Un goleador vive de los
goles y si estos no aparecen termina por perder su credibilidad. Eso fue lo que
le sucedió a Alfred Finnbogason, el ariete islandés que llegó a España como el
fichaje estrella de la Real Sociedad y que termina por irse cedido al
Olympiakos a pesar que su deseo era continuar en el conjunto donostiarra.

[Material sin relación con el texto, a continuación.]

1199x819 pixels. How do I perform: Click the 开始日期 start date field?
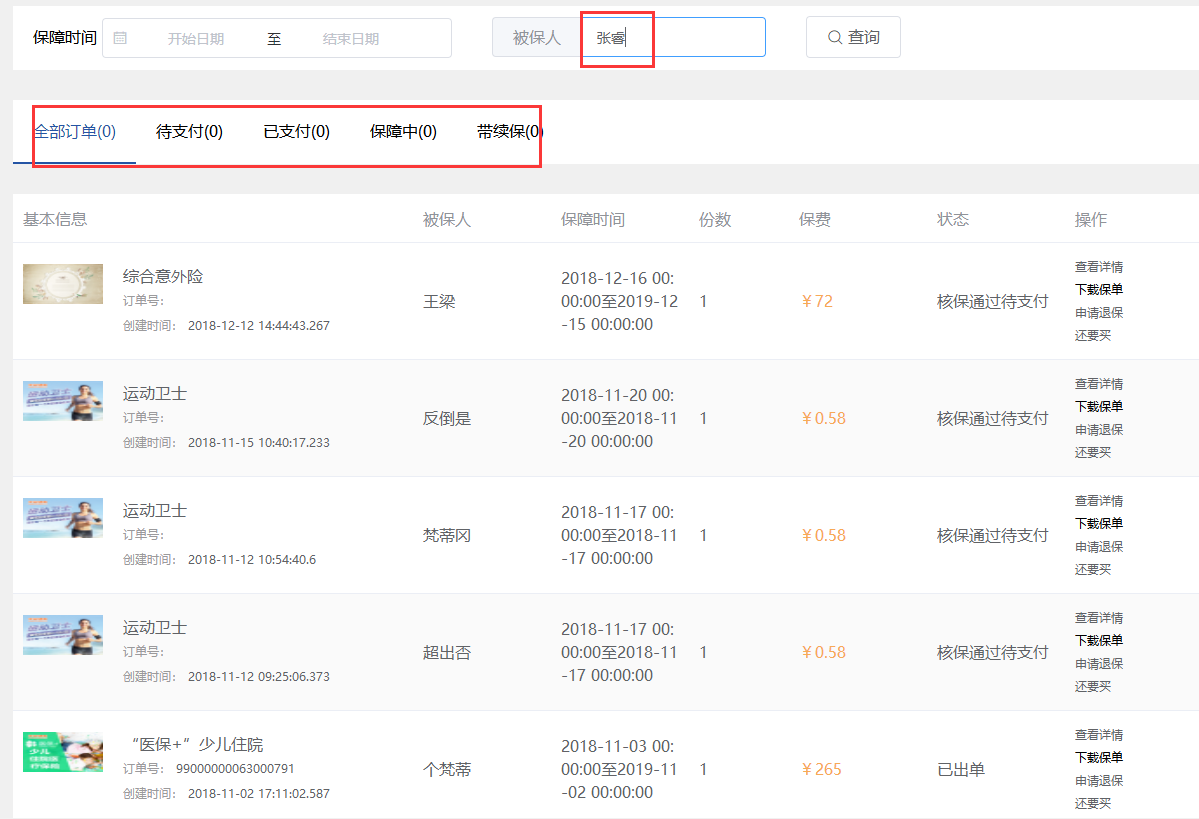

Ya todo está dicho para el
internacional islandés, ni siquiera hay la oportunidad de maquillar lo que
tanto se especulaba. La verdad es que Finnbogason tuvo un paso nefasto por el
fútbol español, a tal punto que sus números solo exponen 4 goles en 27 partidos
con el conjunto dirigido por David Moyes, cifra totalmente pobre en comparación
a lo que el delantero hizo con el Hereenveen, nada más y nada menos que 59
conquistas en 70 partidos. Es decir, su promedio ha empalidecido en un 100 %,
siendo considerado uno de los mayores fiascos de la temporada pasada y dando
lugar a que la Real Sociedad lo ceda al Olympiakos por un millón de euros,
reservándose el equipo heleno la compra antes del próximo 30 de junio por una
cantidad que bordea los 4,5 millones de euros.
Finnbogason nunca pudo
cubrir el espacio dejado por el suizo Haris Seferovic (Eintracht de Frankfurt),
y solamente pudo ver como el mexicano Carlos Vela sacaba la cara por un equipo
que gasto mucho para traerlo y que en menos de un año hizo todo lo posible para
deshacerse de él.
Un delantero vive de los
goles y si estos no llegan terminas por echarte. Alfred Finnbogason es una de
las estrellas del balompié islandés, nadie lo niega, y es una de los motivos
del porqué su país tiene todavía opciones de llegar a la próxima Eurocopa, sin
embargo, su carrera ha sufrido un revés, un golpe de culata que puede llevarlo
a la meditación, o simplemente, a ser una promesa que solo amagó la realidad.